The task
Show every line from the entries that follow which holds the word "pencil".
═══ Supplied data ═══
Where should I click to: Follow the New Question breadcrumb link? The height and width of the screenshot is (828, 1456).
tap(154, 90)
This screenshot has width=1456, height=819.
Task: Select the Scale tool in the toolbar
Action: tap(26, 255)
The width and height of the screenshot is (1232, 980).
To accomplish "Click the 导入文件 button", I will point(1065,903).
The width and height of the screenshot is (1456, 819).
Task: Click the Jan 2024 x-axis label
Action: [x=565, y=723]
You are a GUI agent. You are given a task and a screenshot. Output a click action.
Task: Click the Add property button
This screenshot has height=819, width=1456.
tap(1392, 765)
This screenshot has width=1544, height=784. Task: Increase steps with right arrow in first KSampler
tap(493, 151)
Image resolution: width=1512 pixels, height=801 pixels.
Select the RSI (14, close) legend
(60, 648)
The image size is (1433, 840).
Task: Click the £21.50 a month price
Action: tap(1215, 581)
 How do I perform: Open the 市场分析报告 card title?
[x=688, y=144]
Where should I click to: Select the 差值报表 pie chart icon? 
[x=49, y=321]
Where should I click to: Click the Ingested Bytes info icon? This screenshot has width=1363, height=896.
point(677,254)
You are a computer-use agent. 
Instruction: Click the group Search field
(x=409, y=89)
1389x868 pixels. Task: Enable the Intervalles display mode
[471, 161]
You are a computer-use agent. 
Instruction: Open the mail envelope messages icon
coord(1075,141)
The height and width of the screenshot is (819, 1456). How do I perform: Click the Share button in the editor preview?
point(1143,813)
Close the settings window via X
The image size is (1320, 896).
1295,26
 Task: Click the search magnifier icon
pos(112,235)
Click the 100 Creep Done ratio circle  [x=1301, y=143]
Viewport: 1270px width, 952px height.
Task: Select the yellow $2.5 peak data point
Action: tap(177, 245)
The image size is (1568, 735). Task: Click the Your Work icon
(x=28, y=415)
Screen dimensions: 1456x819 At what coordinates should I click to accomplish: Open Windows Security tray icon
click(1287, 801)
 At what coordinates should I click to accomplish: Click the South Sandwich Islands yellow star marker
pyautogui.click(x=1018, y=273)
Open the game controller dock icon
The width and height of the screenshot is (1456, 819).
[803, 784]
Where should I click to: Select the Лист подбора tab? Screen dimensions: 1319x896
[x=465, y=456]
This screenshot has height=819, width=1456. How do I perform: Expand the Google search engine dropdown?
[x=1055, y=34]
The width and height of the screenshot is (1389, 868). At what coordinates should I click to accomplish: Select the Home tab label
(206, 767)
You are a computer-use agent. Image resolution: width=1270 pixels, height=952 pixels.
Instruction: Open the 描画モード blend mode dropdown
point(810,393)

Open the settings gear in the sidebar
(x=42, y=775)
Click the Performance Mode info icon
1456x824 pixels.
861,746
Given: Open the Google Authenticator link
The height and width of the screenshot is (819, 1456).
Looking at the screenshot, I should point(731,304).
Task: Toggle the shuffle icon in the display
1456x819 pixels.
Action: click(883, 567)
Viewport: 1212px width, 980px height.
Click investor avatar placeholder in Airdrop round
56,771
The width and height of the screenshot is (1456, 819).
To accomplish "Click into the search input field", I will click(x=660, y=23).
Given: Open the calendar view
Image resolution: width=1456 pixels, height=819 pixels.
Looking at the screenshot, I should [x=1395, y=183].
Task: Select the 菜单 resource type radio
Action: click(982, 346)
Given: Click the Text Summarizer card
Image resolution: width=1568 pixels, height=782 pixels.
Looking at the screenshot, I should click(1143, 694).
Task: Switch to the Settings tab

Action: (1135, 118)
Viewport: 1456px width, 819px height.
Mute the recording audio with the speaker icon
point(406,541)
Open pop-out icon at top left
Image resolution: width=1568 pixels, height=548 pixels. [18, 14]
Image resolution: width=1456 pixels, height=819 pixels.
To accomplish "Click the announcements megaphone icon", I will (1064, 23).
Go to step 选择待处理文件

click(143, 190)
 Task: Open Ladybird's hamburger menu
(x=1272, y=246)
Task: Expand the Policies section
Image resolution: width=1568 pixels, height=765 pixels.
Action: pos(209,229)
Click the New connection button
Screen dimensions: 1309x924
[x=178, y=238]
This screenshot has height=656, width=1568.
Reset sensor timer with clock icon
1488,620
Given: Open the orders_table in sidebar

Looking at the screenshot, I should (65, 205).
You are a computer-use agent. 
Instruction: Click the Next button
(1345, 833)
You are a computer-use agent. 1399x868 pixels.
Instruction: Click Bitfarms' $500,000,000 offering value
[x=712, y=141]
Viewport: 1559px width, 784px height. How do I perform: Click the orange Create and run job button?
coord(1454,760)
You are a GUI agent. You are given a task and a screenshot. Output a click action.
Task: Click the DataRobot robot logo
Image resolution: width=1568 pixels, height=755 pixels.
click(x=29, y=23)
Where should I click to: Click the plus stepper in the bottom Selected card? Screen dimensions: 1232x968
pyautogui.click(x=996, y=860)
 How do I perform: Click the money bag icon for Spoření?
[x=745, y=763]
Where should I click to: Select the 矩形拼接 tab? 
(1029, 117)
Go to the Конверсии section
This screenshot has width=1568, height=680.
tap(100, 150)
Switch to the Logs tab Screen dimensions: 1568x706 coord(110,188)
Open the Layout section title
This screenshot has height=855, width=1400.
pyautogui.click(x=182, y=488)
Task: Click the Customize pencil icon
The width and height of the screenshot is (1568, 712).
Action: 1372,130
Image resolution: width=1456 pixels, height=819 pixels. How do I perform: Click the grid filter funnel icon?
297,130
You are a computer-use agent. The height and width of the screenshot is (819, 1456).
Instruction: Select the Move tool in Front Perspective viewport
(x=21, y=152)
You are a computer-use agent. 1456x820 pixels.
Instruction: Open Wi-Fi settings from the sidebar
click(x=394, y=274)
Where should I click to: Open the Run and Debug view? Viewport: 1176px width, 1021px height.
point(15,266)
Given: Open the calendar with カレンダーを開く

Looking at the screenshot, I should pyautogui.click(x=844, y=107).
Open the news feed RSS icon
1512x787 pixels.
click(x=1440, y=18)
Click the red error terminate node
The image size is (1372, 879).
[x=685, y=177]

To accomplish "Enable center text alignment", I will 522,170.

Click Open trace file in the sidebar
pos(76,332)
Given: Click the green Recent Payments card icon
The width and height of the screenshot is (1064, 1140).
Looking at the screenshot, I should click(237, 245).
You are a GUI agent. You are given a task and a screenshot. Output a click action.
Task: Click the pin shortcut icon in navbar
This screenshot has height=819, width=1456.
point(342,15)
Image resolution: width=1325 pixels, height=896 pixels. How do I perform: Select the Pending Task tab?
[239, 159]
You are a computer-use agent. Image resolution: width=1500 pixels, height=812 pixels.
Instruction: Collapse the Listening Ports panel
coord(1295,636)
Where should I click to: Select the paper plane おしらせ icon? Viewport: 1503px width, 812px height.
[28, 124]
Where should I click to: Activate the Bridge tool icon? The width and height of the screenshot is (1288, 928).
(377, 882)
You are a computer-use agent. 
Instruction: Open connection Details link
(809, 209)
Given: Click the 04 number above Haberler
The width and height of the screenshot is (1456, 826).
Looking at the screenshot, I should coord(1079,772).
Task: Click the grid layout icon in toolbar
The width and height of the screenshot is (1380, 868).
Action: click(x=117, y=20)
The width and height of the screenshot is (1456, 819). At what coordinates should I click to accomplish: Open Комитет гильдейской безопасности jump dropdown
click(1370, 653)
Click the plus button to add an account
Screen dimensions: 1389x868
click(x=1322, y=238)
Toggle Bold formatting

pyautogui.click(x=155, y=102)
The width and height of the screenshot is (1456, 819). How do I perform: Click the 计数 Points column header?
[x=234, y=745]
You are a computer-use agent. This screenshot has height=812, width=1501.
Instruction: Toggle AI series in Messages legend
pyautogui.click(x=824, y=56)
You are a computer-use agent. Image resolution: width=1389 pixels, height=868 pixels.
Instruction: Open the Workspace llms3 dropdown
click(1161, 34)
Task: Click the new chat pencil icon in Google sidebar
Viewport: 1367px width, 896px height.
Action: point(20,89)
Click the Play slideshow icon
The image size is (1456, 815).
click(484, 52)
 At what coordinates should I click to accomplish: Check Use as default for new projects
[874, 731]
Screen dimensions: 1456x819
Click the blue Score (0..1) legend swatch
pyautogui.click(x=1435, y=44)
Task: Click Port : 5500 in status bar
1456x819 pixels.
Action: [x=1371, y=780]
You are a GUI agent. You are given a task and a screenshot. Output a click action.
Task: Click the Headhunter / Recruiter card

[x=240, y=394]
═══
Task output
Task: Click the Customize pencil icon
Task: Click the new chat pencil icon in Google sidebar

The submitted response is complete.